For education departments that do provide definitions to districts, subjectivity is frequently built in. In Louisiana’s state guidance, for instance, “treats authority with disrespect” includes “any act which demonstrates a disregard or interference with authority.”
Ted Beasley, spokesperson for the Louisiana Department of Education, said in an email that discipline codes are not defined in state statutes and that “school discipline is a local school system issue.”
Officials in several other states said the same. The result is a broad interpretation of the categories.
In a review of more than 7,000 discipline records from a dozen school districts across eight states, The Hechinger Report found that students were suspended for shoving, yelling at peers, throwing objects, and violating dress codes. Some students were suspended for a single infraction; others broke several rules.

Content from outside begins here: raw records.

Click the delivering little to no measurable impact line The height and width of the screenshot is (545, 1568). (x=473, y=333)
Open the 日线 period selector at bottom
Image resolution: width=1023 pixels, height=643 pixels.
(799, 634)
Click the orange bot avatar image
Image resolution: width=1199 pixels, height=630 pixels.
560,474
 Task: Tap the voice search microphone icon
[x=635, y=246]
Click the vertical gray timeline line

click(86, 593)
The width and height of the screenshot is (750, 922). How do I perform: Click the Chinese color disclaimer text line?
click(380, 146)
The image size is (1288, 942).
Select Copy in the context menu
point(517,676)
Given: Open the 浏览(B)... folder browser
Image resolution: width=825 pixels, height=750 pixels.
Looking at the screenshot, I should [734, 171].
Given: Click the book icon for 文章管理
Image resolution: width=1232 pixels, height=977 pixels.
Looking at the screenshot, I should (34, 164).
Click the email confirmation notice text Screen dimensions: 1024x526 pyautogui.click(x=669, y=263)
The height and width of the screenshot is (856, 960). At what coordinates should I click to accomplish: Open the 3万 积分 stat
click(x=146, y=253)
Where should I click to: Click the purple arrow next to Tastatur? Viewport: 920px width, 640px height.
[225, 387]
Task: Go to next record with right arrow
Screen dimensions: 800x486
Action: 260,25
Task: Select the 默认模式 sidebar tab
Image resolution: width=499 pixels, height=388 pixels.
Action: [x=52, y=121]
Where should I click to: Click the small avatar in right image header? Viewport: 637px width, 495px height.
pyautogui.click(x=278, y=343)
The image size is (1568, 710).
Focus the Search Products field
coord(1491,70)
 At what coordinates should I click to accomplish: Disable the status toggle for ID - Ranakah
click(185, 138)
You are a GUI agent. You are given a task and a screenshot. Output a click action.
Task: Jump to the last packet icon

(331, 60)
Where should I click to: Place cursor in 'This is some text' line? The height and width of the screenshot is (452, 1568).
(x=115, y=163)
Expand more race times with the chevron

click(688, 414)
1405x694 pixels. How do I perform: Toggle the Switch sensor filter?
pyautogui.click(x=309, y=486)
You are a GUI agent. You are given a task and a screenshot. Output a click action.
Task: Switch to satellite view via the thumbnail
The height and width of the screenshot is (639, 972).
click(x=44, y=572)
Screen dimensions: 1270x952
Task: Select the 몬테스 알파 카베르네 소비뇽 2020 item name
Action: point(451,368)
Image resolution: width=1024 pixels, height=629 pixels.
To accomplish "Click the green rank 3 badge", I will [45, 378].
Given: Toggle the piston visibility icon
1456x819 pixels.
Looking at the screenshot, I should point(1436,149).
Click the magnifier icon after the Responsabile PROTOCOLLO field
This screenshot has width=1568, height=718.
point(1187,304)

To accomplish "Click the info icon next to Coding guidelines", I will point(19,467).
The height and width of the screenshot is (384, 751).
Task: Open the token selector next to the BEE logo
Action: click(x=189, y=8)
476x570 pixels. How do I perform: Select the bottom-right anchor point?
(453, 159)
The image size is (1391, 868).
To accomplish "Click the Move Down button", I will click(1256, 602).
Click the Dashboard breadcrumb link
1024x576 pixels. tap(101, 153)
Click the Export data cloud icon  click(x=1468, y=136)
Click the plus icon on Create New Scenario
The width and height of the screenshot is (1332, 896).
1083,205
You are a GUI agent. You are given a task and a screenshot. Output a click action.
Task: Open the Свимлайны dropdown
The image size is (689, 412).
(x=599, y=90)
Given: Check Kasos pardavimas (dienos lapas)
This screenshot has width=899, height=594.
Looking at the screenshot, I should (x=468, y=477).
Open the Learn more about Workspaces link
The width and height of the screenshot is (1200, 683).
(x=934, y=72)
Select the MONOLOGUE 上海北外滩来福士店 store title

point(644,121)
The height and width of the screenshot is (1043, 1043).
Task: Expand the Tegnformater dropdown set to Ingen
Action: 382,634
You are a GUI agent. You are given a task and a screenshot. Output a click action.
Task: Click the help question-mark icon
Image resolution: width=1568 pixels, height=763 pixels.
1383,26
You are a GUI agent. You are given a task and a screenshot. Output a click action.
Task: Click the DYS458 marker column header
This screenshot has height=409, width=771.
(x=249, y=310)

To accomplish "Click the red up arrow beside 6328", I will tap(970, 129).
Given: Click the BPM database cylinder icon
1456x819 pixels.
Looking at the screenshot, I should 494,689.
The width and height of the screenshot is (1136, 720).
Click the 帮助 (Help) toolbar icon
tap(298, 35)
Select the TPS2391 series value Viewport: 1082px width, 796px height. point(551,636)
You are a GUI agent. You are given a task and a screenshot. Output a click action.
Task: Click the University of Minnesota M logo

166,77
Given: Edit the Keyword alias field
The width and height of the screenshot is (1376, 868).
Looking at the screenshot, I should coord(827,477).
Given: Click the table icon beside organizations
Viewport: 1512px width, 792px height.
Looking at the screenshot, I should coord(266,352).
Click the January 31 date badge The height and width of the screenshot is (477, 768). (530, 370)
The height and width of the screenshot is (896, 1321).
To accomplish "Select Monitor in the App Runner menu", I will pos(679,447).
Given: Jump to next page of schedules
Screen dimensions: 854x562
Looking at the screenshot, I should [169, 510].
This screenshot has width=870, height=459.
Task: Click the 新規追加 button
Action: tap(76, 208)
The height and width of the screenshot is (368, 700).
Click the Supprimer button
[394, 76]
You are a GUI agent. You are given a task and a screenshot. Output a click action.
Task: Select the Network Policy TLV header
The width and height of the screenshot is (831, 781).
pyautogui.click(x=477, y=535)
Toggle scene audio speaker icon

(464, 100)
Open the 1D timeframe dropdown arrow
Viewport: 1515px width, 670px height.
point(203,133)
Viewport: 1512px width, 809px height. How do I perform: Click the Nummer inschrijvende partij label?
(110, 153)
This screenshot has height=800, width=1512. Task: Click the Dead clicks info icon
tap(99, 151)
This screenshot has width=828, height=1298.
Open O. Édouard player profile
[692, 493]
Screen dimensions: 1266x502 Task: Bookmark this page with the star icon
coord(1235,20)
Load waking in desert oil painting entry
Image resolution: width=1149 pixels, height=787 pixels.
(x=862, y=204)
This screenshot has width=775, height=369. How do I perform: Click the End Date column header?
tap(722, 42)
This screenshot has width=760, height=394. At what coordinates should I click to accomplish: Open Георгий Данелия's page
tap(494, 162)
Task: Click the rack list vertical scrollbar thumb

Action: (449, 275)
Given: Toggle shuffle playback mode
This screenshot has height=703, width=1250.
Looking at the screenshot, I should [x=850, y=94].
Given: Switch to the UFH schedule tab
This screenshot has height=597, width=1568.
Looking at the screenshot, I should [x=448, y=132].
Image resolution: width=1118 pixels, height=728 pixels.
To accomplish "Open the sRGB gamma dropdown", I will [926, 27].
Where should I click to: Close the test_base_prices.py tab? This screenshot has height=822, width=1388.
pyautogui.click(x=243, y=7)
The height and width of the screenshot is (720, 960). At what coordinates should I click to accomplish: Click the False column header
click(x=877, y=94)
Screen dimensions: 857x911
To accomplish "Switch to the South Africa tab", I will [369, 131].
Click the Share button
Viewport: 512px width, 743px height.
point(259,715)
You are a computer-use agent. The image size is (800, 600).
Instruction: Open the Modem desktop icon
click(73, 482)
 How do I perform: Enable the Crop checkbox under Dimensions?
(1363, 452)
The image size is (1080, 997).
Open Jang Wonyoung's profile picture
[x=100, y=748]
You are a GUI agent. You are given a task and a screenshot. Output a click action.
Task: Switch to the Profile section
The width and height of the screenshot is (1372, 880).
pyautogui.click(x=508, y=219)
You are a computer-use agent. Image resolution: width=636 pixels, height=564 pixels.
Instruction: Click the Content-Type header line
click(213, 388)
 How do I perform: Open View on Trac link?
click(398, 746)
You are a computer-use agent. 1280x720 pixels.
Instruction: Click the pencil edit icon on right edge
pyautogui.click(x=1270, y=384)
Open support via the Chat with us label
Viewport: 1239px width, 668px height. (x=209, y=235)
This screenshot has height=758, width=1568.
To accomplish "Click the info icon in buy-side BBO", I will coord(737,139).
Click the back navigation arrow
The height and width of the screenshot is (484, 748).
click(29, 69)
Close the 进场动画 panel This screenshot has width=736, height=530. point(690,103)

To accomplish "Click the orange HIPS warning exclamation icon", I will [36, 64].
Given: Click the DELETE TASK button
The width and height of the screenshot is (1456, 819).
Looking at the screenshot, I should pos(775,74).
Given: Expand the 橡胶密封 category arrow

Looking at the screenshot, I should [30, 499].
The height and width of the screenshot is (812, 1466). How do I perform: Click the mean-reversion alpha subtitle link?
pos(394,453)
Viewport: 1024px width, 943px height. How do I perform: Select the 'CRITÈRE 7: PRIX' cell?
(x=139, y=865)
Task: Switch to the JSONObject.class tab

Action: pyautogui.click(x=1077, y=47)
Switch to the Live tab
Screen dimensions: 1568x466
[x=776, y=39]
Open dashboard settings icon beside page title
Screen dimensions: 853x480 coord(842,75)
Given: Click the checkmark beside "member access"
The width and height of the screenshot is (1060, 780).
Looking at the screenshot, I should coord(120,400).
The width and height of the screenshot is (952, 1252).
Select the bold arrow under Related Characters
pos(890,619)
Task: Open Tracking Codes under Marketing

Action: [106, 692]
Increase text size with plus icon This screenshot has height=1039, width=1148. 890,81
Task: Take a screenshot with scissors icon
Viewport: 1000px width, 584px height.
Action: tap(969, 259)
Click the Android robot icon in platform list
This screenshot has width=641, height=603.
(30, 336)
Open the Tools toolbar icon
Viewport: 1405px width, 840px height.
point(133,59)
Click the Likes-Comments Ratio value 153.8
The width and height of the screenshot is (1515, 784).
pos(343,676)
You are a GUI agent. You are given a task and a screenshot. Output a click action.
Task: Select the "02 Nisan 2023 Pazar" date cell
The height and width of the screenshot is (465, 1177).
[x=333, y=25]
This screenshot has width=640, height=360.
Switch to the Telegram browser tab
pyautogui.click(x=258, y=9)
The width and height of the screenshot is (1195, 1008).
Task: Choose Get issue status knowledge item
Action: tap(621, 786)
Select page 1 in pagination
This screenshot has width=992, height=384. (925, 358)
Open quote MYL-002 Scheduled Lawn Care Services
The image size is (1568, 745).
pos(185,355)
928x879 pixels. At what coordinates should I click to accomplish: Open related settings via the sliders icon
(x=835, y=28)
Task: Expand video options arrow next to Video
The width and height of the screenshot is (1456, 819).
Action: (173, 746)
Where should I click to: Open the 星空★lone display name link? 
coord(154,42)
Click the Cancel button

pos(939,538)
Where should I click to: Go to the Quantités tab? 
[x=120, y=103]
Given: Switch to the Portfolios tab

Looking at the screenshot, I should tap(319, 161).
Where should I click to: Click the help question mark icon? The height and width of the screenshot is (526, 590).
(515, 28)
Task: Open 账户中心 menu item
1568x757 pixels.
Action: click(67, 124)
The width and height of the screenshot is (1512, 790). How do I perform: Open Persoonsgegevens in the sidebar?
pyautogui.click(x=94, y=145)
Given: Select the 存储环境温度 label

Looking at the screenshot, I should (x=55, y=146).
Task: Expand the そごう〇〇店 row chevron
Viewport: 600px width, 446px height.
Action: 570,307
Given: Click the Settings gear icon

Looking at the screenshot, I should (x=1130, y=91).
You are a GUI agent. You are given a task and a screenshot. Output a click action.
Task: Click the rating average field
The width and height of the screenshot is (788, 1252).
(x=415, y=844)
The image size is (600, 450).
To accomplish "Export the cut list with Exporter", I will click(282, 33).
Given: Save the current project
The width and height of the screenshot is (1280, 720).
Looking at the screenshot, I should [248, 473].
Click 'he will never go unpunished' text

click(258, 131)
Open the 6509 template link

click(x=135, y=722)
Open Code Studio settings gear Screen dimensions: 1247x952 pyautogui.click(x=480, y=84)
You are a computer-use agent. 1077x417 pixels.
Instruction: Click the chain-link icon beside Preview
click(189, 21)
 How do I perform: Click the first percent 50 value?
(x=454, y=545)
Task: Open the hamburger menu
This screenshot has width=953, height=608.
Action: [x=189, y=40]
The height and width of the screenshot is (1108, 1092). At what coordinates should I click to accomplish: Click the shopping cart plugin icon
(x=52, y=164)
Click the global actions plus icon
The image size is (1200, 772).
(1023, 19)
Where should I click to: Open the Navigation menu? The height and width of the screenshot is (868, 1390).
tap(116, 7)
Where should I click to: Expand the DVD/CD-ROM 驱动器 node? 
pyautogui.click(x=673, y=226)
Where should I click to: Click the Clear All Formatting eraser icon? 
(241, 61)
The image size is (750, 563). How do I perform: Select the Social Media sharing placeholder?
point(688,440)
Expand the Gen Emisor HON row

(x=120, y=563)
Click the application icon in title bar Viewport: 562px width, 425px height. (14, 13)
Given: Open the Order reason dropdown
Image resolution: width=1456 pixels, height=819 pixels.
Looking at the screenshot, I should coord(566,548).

“What is defiance to one is not defiance to all, and that becomes confusing, not just for the students, but also the adults,” said Harry Lawson, human and civil rights director for the National Education Association, the country’s largest teachers’ union.
In Rhode Island, insubordination was the most common reason for a student to be suspended in the years analyzed. Disorderly conduct was third. These two categories accounted for half of Cranston’s school district’s suspensions in 2021-22. Disorderly conduct alone made up about 38%.
Behavior that led to a such a suspension there in recent years included:
● Getting a haircut in the bathroom.
● Putting a finger through the middle of another student’s hamburger at lunch.
● Writing swear words in an email exchange with another student.
● Throwing cut up pieces of paper in the air.
● Stabbing a juice bottle with a pencil and getting juice all over.
● Leapfrogging over a peer and “almost” knocking down others.
School officials in Cranston did not respond to repeated requests for comment.